Image Classification

Model

Our ResNet-50 v2 model is a mixed precison replica of TensorFlow ResNet-50 , which corresponds to the model defined in the paper Identity Mappings in Deep Residual Networks by Kaiming He, Xiangyu Zhang, Shaoqing Ren, and Jian Sun, Jul 2016.

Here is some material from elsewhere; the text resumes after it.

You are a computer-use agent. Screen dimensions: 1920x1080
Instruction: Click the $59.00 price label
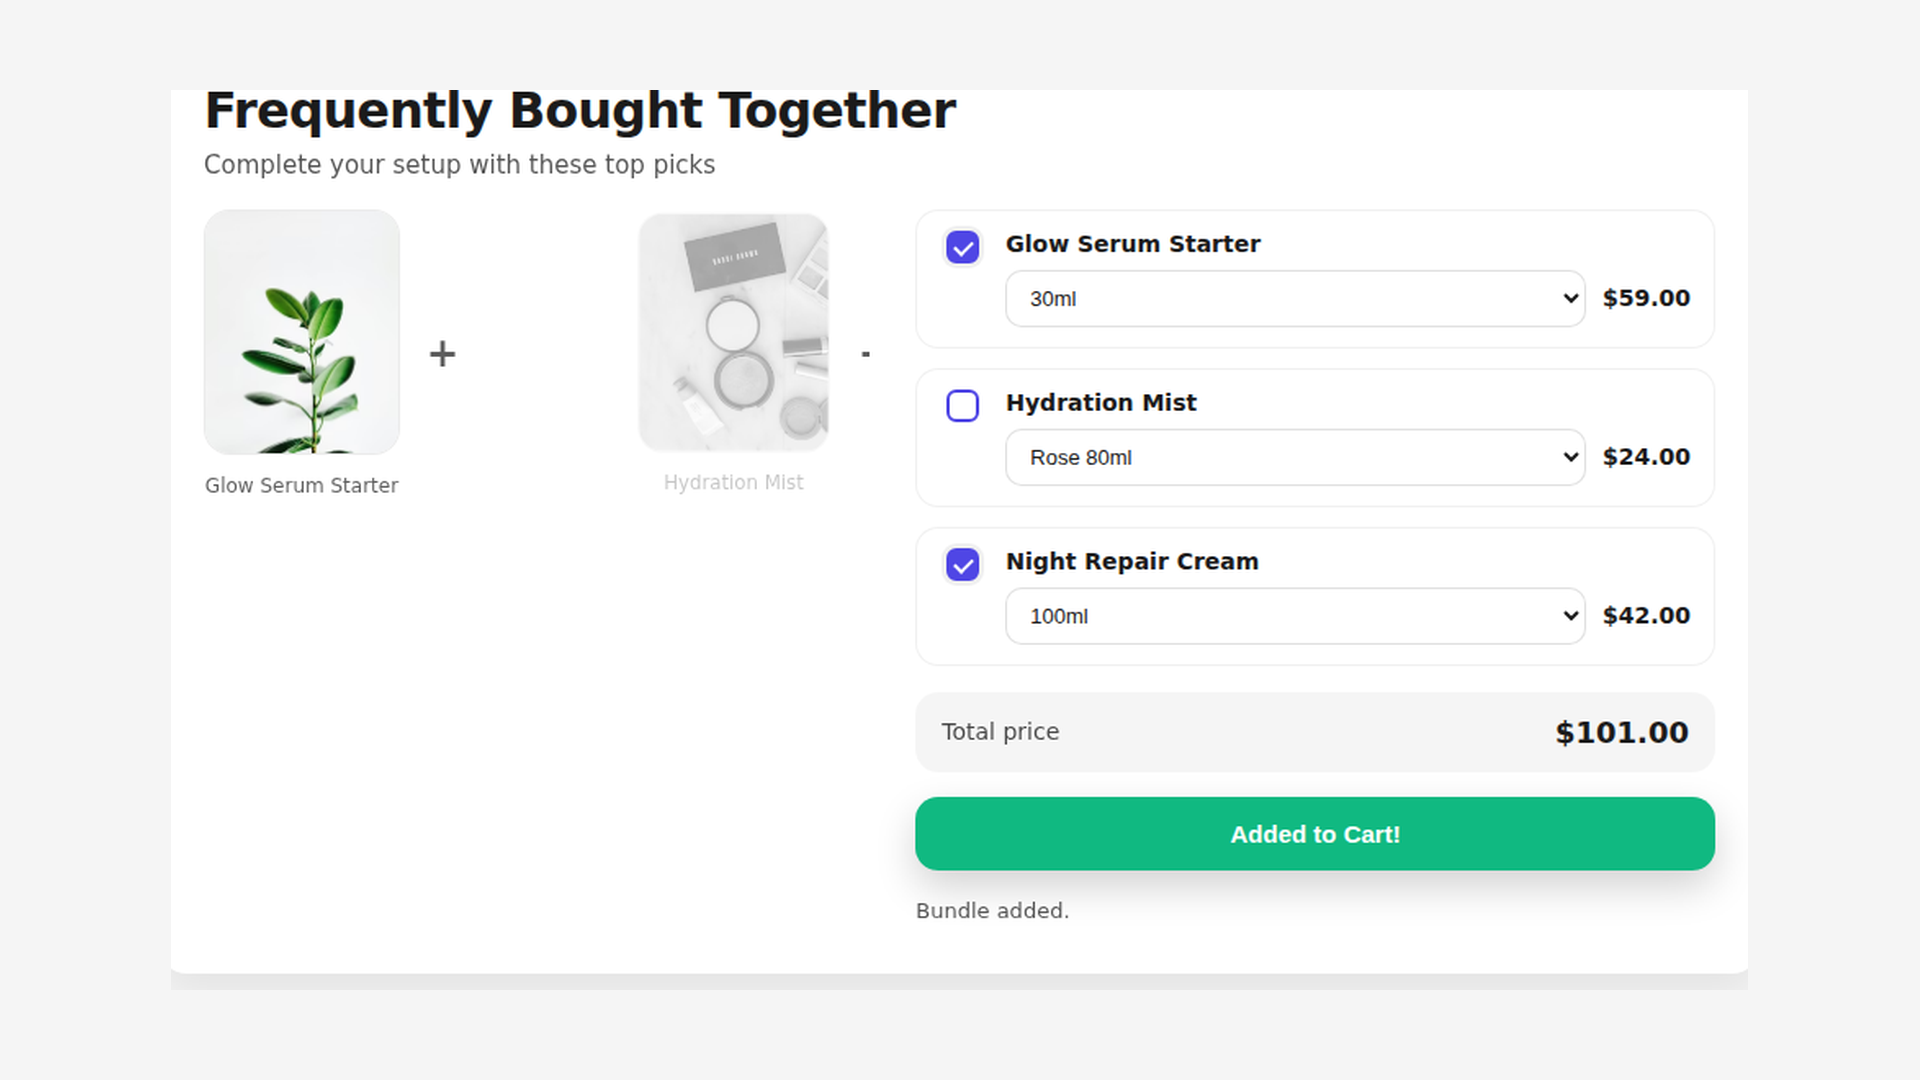[x=1646, y=298]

This model was trained with different optimizers to state-of-the art accuracy for ResNet-50 model. Our best model reached top-1=77.63%, top-5=93.73 accuracy for Imagenet classification task.

Get data

You will need to download the ImageNet dataset and convert it to TFRecord format as described in `TensorFlow ResNet <https://github.com/tensorflow/models/tree/master/official/resnet`_

Training

Let’s train a model using SGD with momentum. To train model with 1 GPU with float precision:

python run.py --config_file=example_configs/image2label/resnet-50-v2.py --mode=train_eval

If your GPU does not have enough memory, you can reduce the batch_size_per_gpu:

python run.py --config_file=example_configs/image2label/resnet-50-v2.py --mode=train_eval --batch_size_per_gpu=32

Multi-GPU training

If you have 2 GPUs, then you can use “native” Tensorflow multi-GPU training by setting num_gpus:

python run.py --config_file=example_configs/image2label/resnet-50-v2.py --mode=train_eval --use_horovod=False --num_gpus=2

or you can use Horovod (-np flag defines number of GPUs):

mpirun --allow-run-as-root --mca orte_base_help_aggregate 0 -mca btl ^openib -np 2 -H localhost:8 -bind-to none --map-by slot -x LD_LIBRARY_PATH python run.py --config_file=example_configs/image2label/resnet-50-v2.py --mode=train_eval --use_horovod=True

Training with Mixed Precicion

If you have Volta or Turing GPU which supports float16, you can speed-up training by using mixed precision:

python run.py --config_file=example_configs/image2label/resnet-50-v2-mp.py --mode=train_eval --use_horovod=False --num_gpus=2

Checkpoints

We have trained ResNet-50 with 3 optimizers:

Optimizer Training epochs top-1, % top-5, % Config file Checkpoint log
SGD with momentum 100 76.38 93.08 sgd_100 checkpoint log
AdamW 100 76.36 93.01 adamw_100 checkpoint log
NovoGrad 100 77.00 93.37 nvgrad_100 checkpoint log
NovoGrad 300 77.63 93.73 nvgrad_300 checkpoint log

Detailed training parameters are in corresponding configuration file.